Zero to verified expert, fast, on a real constraint

The PageSpeed result above isn't a one-off. The same one-month runway also produced a public incident log, a WCAG accessibility discipline good enough to pass manual screen-reader review, and a working technical-SEO standard — each learned to a publishable, defensible standard rather than a passable one.

Radical transparency as a working method

I publish the mistakes, not just the wins

107 incidents are logged publicly, each with the standing rule it produced. Two finished audits were pulled from my own portfolio for not meeting my bar. This isn't a marketing angle — it's how I actually catch and fix my own errors, and it's directly checkable.

Full-stack solo execution

One person, agency-scale output

Design, development, copywriting, technical SEO, accessibility auditing, and cold outreach — all handled personally, at a pace and consistency that normally requires a small team. That's a direct answer to "can this person actually ship," not a claim about it.

Mission alignment under real constraint

Built a free tool with a reason to stay free

USA Benefits Navigator carries zero monetization by deliberate choice — no ads, no tracking, no donation asks — because I built it from firsthand experience needing that exact kind of information. It would be easy to monetize; I've chosen not to, on principle, and kept that choice even while pre-revenue.

Systemized, not one-off, quality control

Every bug becomes a permanent rule

Findings don't just get patched — they get converted into a standing rule applied retroactively across every property, not just the page where the bug was found. That's the mechanism that let one person hold agency-level consistency across four domains and dozens of pages.

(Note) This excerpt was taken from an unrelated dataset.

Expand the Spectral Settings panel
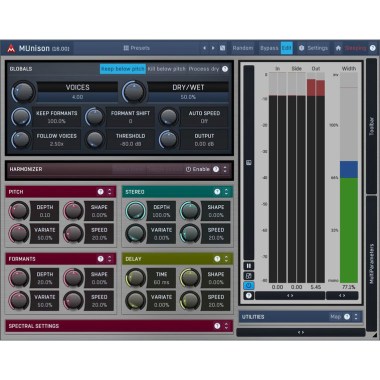226,326
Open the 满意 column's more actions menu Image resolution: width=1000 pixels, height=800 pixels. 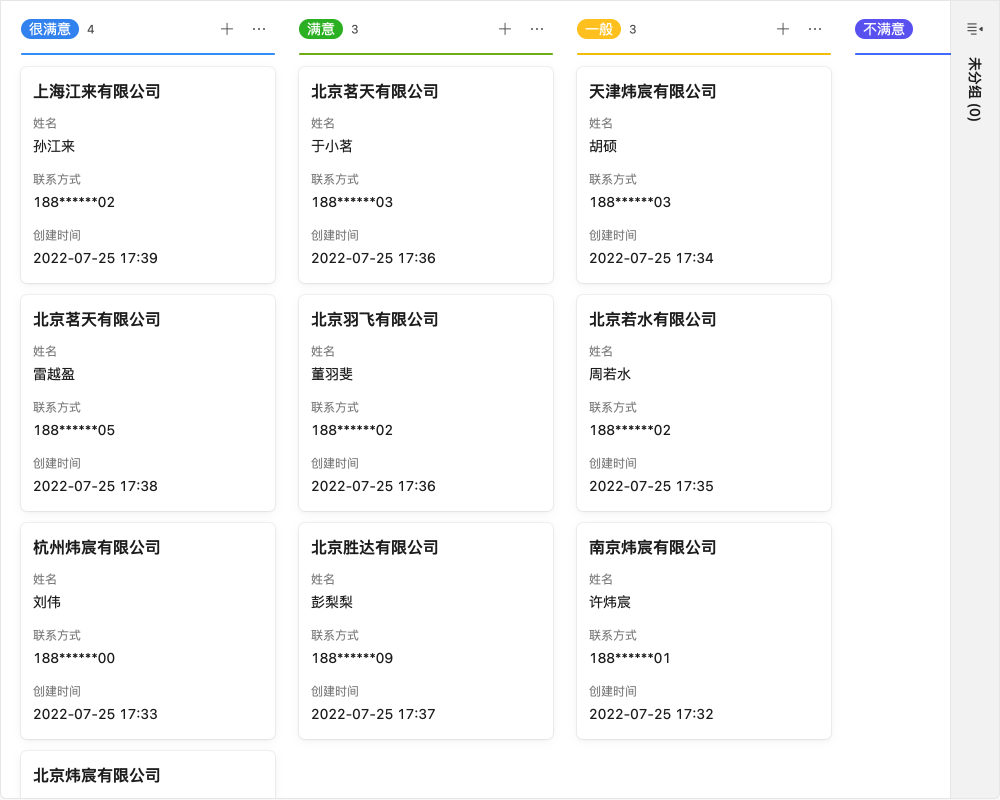[x=537, y=29]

What I'm still solving for

Weaknesses

None of this is hidden in the fine print, and none of it should surprise anyone who read the dossier carefully. Naming it directly is the same discipline as the incident log.

Bus factor

I am currently the only point of failure

No employees, no contractors, no second engineer reviewing my own code before it ships. The incident log is how I catch mistakes after the fact; there's no peer review catching them before. This is the direct tradeoff of moving this fast alone.

Pre-revenue by design

The build-first model front-loads all the cost onto me

Clients review finished, working sites before paying — which means every hour of build time is unpaid until a client says yes. Two new pay-upfront products (Ledger, PerfectScoresWebsite) are a deliberate step toward earlier cash flow, but self-serve checkout still routes through a waitlist email until Stripe activates August 14, 2026.

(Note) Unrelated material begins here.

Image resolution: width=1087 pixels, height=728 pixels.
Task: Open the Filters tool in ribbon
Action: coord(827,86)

Unproven at enterprise scale

Cold outreach to Fortune 500 CEOs is sent, not yet closed

I've sent direct, evidence-backed outreach to CEOs at major platforms and enterprises with real audit findings attached. None of that has converted into a signed enterprise contract yet. I'd rather state that plainly than let a reader assume otherwise.

Young track record

Every domain here is under 30 days old

The velocity is real and verifiable, but it's also recent. There isn't yet a multi-year history of this standard holding up under scale, staff turnover (there is none to turn over), or a much larger client base. That evidence will only come with time.

Generalist by necessity

Breadth over narrow specialization

Covering design, engineering, SEO, accessibility, copy, and business development personally is a strength for output, but it means less depth in any single narrow specialty than a dedicated hire in that one area would have. I'm explicit about this rather than overselling any one skill as deeper than it is.

For employers specifically

Removing the risk from your side

I'd rather be paid for the work, and the track record above is the case for why. But I understand that hiring a solo, fast-moving generalist is itself a judgment call for an employer, and I don't expect anyone to take that on faith.

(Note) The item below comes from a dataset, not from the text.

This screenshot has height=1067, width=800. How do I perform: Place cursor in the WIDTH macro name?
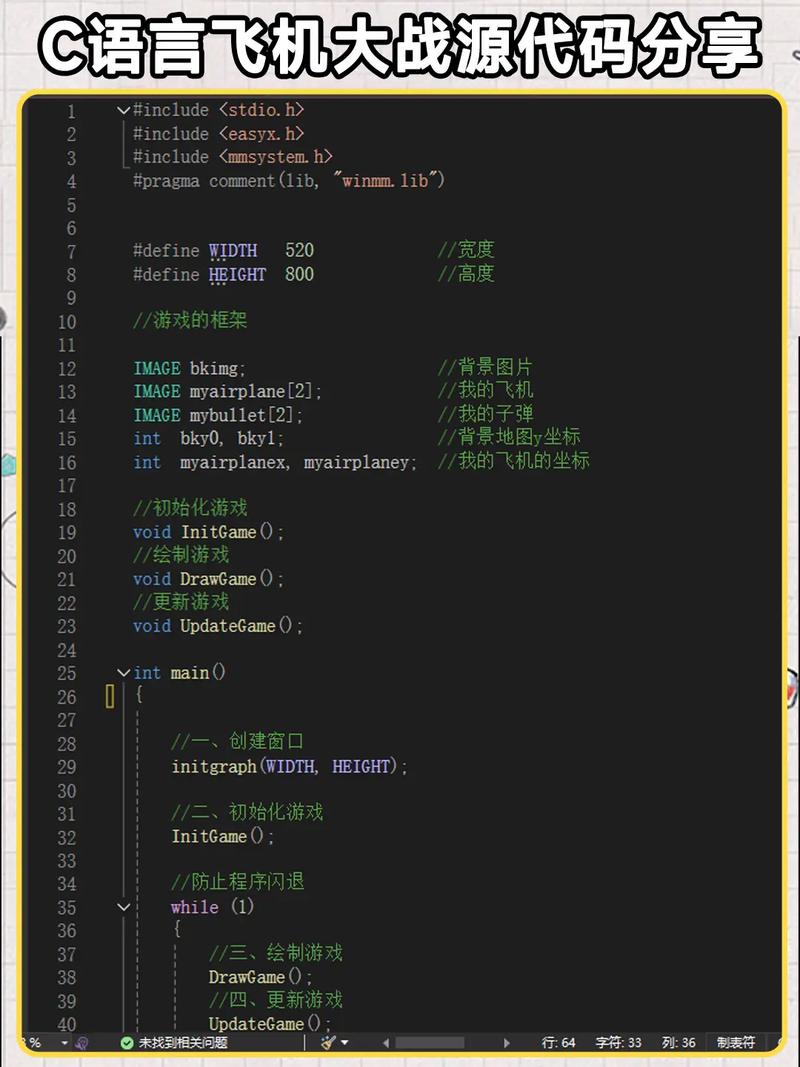[x=232, y=250]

If it helps get to a decision faster: I'm open to a one-month working trial at no cost — you see the actual output, the actual pace, and the actual communication style firsthand, with no financial risk on your end, before anything is formalized. A paid arrangement from day one is preferred and the outcome I'm working toward, but I'd rather remove every reason to say "not sure yet" than protect my own downside on this.